### To-do list
**a.** Reproduce the passage of the post about reality TV and real estate from "Now in its 20th" to "better home cook?", copying it word for word.
**b.** Answer these questions using the post about reality TV and real estate:
(i) Which season is "Top Chef" in, according to the post?
(ii) What does the risk manager repeatedly warn?
(iii) Between which two parties does the post say the deal actually takes place?

### Text extract
* * * *
Let's Get "Real"
I love, love LOVE watching "Top Chef," the reality series based on some of America's best young chefs competing in quick-fire and elimination challenges under nerve-wracking time restraints and incredibly difficult circumstances.
Now in its 20th season, I've watched literally countless episodes of not only "Top Chef," but "Iron Chef," "The Great British Baking Show," "Diners, Drive-ins & Dives," and recently "Top Chef Masters." For whatever reason, if people are cooking, I'm eager to watch.
Has my appreciation for other people's culinary expertise in the kitchen made me a better home cook?
No, it has not. I've yet to make foie gras, liver pate, or sweetbreads. I don't know how to sous vide a chicken, shuck an oyster, or prepare sea urchins (nor do I ever intend to).
The same could be said for the many Real Estate Programs that proliferate our airwaves. Whether it's "Selling Sunset," "Million Dollar Listing" or some other home improvement program that specializes in flipping houses, watching these "reality" shows (while no doubt entertaining) imparts very little practical knowledge that makes Homebuyers or Sellers better prepared in their local marketplace, and tends to make these "reality stars" turn into ill-mannered morons. "Million Dollar Listing" represents the ethical business of real estate about as much as "Real Housewives" represents the skill of homemaking.
1) To begin with, real estate IS highly localized. What's happening in Malibu, Chicago, Miami Beach, or New York City has little to NO bearing on what's transpiring here in the East Bay. In fact, what happens in Oakland may be vastly different than what's taking place in nearby LaMorinda, San Francisco, or Marin.
2) Realtors rely on written contracts, counter offers and addendums to transact business. In short, we're required to put things in writing. The idea that we "weal and deal" and twist arms on the phone is just short of preposterous. Realtors® often communicate with one another via phone or text, but we rely heavily on signatures to reach to legally ratify a contract. As our risk manager repeatedly warns us: "If it's not in writing, it doesn't exist."
3) Realtors® don't put their needs ahead of their clients'. The deal isn't between Agents and clients, or Brokerages and clients (or the camera and the Agent); it's between Sellers and Buyers. We present, we guide, we inform and we educate, but we don't presume to make assumptions for either side. Realtors® are highly-trained third-party negotiators with a fiduciary responsibility to our individual parties.
* * * *
### Available data
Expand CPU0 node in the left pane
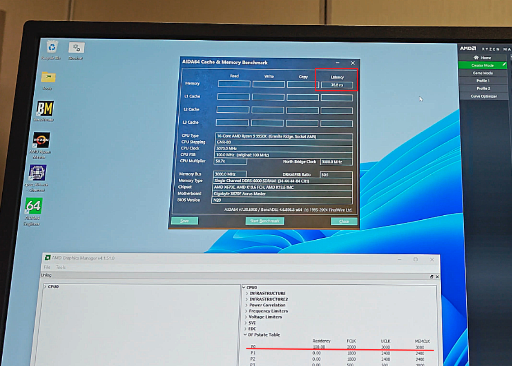512x366 pixels. point(45,287)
* * * *
### The solutions
**a.**
Now in its 20th season, I've watched literally countless episodes of not only "Top Chef," but "Iron Chef," "The Great British Baking Show," "Diners, Drive-ins & Dives," and recently "Top Chef Masters." For whatever reason, if people are cooking, I'm eager to watch.
Has my appreciation for other people's culinary expertise in the kitchen made me a better home cook?

**b.**
(i) Its 20th season.
(ii) "If it's not in writing, it doesn't exist."
(iii) Sellers and Buyers.